Ты пришла, а я не видел, – шептал Павел, опуская ее на тот самый диван, где он дегустировал и электрическую королеву, и фею из бухгалтерии, – ты уже была, а я не знал.
Вы что-то так грустно писали…
Ну, утешь, давай, утешь меня…
Она была в самый раз. Как цыпленочек с мягкими косточками, которые глодать – одно удовольствие. Как суфле из крабового мяса, приготовленное потомственным итальянским поваром на берегу моря, со свежим лаймовым соком и дивным оливковым маслом, с листочком мяты и каплей морской воды на тарелке.
В ней не было ничего пережаренного, пересоленного, у нее был нежнейший естественный вкус, он исскучался по такому, он извелся без него в своей одинокой мальчишеской жизни, среди полудохлых медуз и второсортных птиц с жесткими ногами и крыльями.

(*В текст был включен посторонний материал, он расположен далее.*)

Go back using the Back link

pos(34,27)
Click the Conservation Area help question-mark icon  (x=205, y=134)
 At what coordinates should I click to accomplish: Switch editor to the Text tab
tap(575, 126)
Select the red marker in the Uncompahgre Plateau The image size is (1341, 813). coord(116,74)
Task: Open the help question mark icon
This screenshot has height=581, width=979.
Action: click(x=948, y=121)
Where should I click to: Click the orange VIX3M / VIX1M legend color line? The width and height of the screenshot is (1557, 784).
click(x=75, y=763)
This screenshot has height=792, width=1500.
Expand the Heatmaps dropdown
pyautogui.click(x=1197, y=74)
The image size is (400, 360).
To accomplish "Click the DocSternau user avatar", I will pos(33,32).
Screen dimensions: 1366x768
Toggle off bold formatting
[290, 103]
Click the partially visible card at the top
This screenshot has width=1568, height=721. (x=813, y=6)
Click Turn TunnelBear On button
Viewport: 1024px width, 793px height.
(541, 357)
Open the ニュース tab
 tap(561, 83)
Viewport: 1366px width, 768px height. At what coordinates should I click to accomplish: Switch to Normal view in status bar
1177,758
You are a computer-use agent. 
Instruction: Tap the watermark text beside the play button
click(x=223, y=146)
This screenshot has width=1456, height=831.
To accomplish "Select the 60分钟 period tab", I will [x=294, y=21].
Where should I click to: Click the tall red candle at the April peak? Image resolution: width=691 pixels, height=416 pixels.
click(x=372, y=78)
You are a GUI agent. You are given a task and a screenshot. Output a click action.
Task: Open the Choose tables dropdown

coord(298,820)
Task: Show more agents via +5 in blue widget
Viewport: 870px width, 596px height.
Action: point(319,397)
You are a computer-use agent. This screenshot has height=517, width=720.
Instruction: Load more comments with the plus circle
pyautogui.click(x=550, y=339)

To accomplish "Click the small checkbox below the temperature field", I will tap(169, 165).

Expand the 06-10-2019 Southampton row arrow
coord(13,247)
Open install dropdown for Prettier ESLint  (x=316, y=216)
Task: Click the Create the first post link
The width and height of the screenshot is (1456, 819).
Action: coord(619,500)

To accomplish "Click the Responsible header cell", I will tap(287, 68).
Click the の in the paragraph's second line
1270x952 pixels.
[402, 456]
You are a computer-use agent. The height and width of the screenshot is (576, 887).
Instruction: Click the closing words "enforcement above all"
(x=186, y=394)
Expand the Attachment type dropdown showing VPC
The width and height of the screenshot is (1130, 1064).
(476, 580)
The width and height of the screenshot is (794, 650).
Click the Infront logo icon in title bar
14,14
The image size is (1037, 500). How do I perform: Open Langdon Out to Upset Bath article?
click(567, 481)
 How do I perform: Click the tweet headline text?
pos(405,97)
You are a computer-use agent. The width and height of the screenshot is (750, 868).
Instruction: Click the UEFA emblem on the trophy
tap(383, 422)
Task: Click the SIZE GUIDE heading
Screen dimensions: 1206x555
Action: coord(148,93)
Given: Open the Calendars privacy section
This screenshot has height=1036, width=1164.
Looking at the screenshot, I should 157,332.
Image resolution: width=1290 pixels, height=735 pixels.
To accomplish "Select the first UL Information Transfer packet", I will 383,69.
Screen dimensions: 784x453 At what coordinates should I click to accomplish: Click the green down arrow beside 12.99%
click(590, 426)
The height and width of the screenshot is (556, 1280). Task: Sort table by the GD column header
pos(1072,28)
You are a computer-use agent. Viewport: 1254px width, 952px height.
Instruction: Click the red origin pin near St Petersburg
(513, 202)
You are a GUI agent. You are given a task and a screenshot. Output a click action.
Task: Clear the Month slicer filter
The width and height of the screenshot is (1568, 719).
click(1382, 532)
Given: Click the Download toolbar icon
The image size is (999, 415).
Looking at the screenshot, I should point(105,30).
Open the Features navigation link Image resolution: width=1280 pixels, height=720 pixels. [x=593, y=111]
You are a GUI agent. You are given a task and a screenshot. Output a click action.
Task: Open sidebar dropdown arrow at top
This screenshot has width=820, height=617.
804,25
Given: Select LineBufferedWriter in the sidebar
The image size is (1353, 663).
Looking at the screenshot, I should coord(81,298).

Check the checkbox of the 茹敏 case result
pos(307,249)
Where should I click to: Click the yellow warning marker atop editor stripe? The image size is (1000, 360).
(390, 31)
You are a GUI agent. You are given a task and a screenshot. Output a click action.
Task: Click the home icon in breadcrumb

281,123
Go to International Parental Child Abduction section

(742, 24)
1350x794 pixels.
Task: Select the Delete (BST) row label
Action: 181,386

Она нежилась с ним на его дегустаторском ложе. Она нашла в нем какой-то созвучие своей легкости, какую-то идущую от природы не-тяжесть, он так ловко и непошло гладил ее и целовал, так порхающе называл «ластонькой» и «девонькой», что она испытала к нему чувство родства и даже обиду за него: Нора совсем его, бедненького, не любит, совсем.
Они были вместе, как давние любовники, не замечали трещащих телефонов, пили шампанское из бара, похрумкивали дольками яблочка и сладкими печеньицами из ажурной фарфоровой вазы.
Смеялись. Он сварил кофе. Она, небрежно натянув сарафан, разлила кофе по чашкам.
Нора хочет, чтобы я съездила к Кремеру, поговорить о выставке.
О, старая развратница, – хохотнул Баржес, – но мысль неплохая, может, правда – съездим?
Они незаметно для себя стали строить планы какого-нибудь отдыха, впечатления: слетать, сплавать, съездить, потрогать, попробовать, ощутить. Они ненатужно разбежались по своим делам, ощутив происшедшее как всегда бывшее, удобное, привычное.
Господи, как же хорошо, как же мило!
Неумолимость мазка, неповторимость мазка – как запаха изо рта или формы ресниц, открылись Норе на последнем курсе суриковского института, когда она нашла различие между своим мазком и мазком Ван Гога, мазком Врубеля, мазком Моне, мазком Мазка, точнее не нашла этого отличия вовсе, когда желала повторить их линии. Ее копии были совершенны, идеальны, блистательны. Она мучительно повторяла, ее аккуратность и проницательность были сродни великомученическому подвигу, но своего движения, дыхания, запаха не рождалось, свой вкус не проступал: ее цветы вяли как чужие, ее море пенилось как чужое, ее любовники целовались как чужие, ее Магдалина плакала как не своя. И тогда она, безупречная во всем, решила, что и будет делать чужое, восстанавливать чужое, улавливая неповторимые отпечатки кисти, расшифровывая чужие преступления, пропуская сквозь свою смуглую кожу каждую клеточку великого прикосновения к миру.